In the study, presented today (May 19) at the annual meeting of the American Society for Microbiology, scientists found that 75 percent of washing fluid from school buses in central Arizona carried a variety of the Legionella bacterium that causes the disease.
“Washer fluid has the traits a potentially dangerous source of Legionella exposure needs,” Otto Schwake, a microbiology Ph.D. student at Arizona State University in Tempe and the study’s lead author, told Bloomberg. “It is aerosolized, heated and people are regularly exposed to it. The results from this study support previously demonstrated epidemiological evidence for a link between automobiles and Legionnaires’ disease.”
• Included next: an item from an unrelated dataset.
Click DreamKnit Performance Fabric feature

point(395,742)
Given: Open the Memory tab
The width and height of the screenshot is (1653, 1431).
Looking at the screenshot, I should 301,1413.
_Legionella _bacteria can cause the disease when they are dispersed in the air and inhaled, and it got its named from an outbreak at a meeting of the American Legion in 1976. Most people exposed to the pathogen do not get infected, and it most commonly infects the elderly, smokers, and those with compromised immune systems.
The bacteria can be killed if the fluid is mixed with antifreeze. But Schwake said not enough research has been done to know if this is a good idea, since increased exposure to antifreeze, which can be harmful at certain levels, may cancel out any benefits of killing these microbes.